What you will do:
Go to the line that contains "This screenshot has width=574, height=825.". Restate that line and each one after it exactly, through the end of the records, without pictures.

(Stored data)
━━━━━━━━━━━━━━━━━━━━

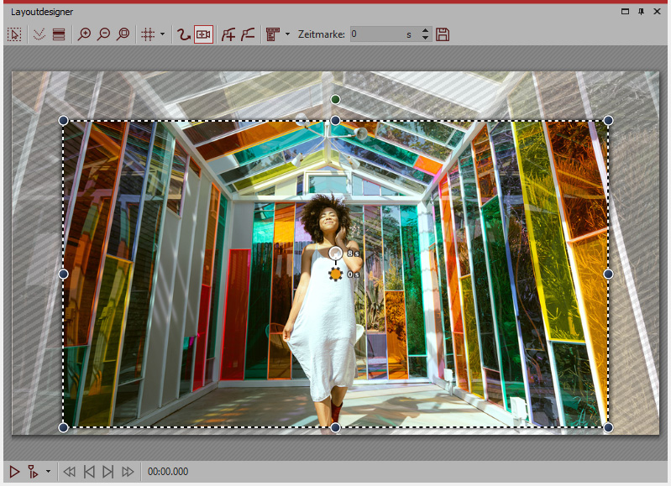
Task: Jump to the next frame
Action: click(x=108, y=472)
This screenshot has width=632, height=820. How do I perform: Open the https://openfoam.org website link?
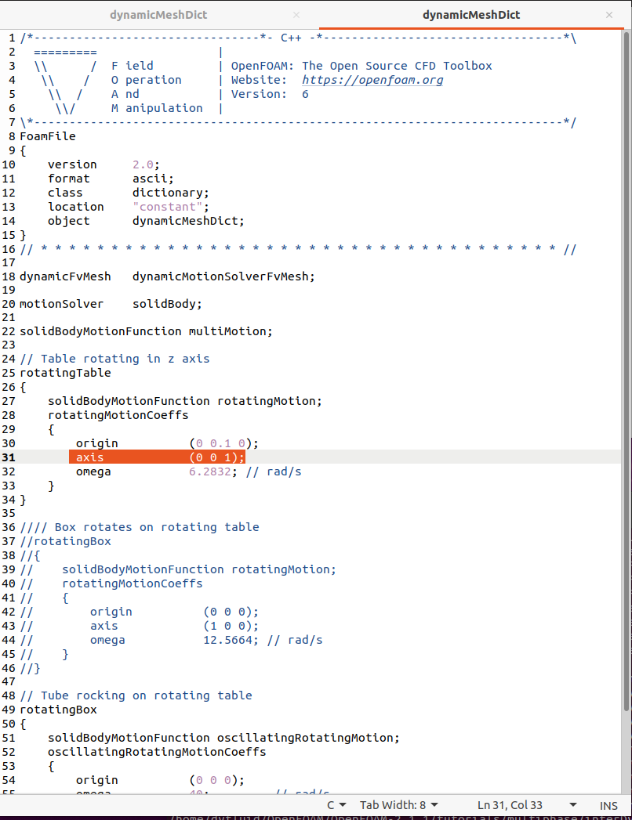[x=372, y=80]
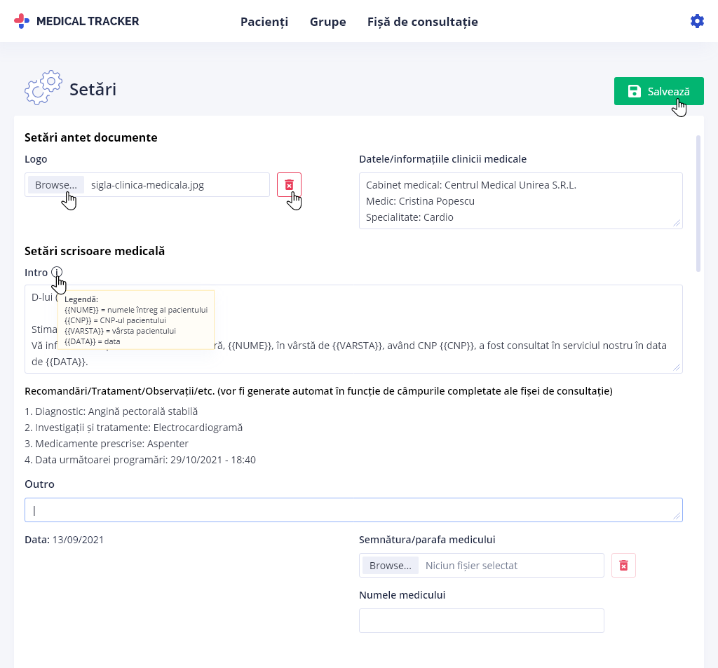Click the floppy disk icon on Salvează
718x668 pixels.
tap(634, 91)
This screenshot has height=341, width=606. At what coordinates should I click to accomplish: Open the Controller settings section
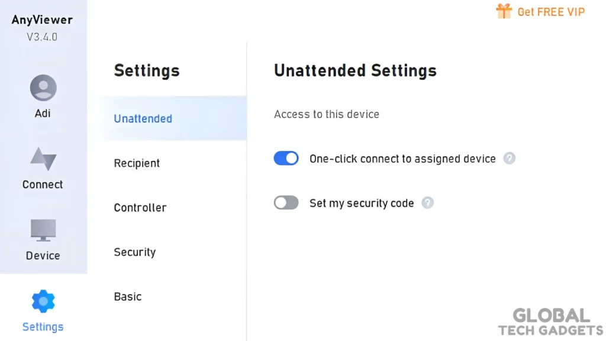click(x=140, y=207)
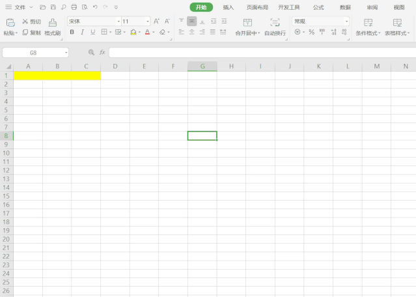This screenshot has width=416, height=297.
Task: Increase font size with the A+ icon
Action: point(156,21)
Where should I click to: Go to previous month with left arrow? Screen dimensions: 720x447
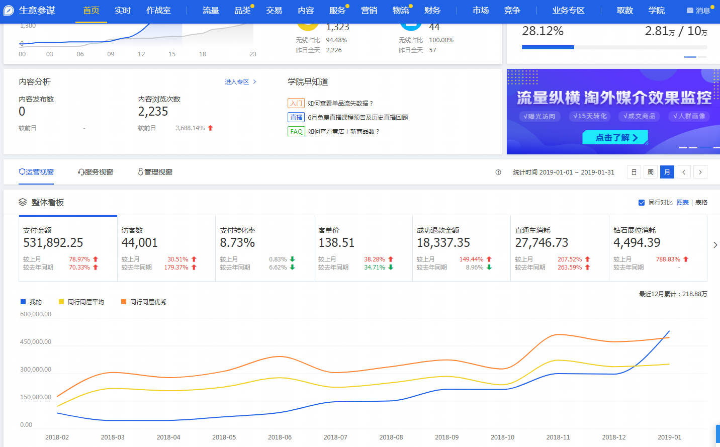click(x=684, y=172)
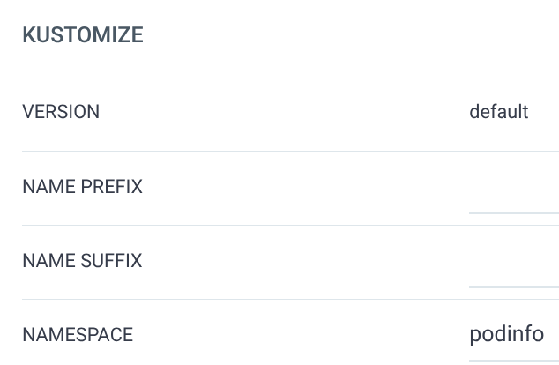Click the NAME PREFIX label
Image resolution: width=559 pixels, height=365 pixels.
[82, 187]
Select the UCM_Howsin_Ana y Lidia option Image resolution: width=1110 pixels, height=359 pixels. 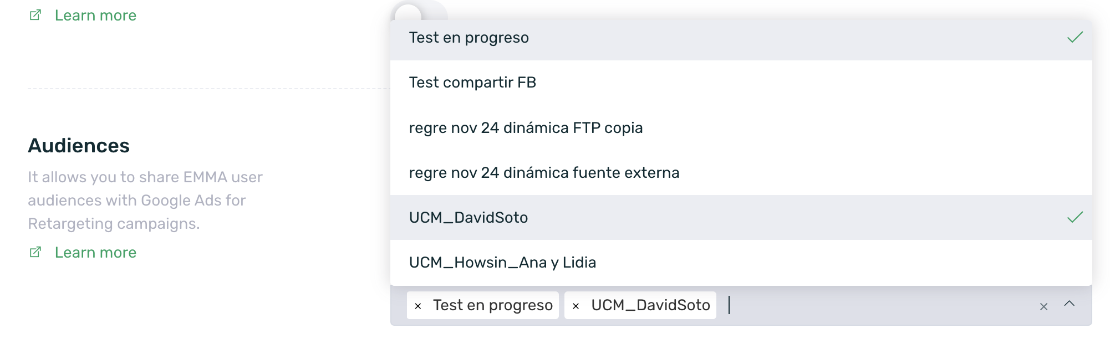point(502,263)
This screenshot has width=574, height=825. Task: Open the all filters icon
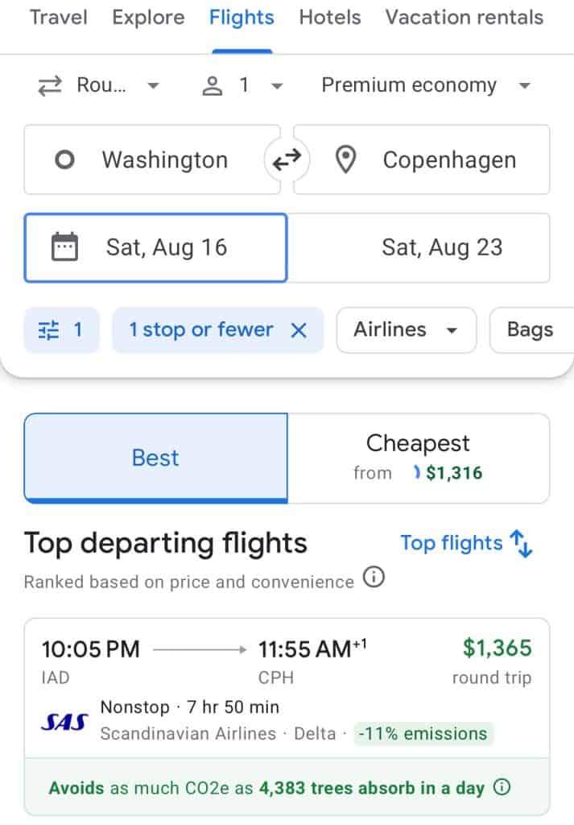coord(61,330)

━━━━━━━━━━━━━━━━━━━━

Result below:
This screenshot has width=574, height=825. Task: Open the all filters icon
coord(61,330)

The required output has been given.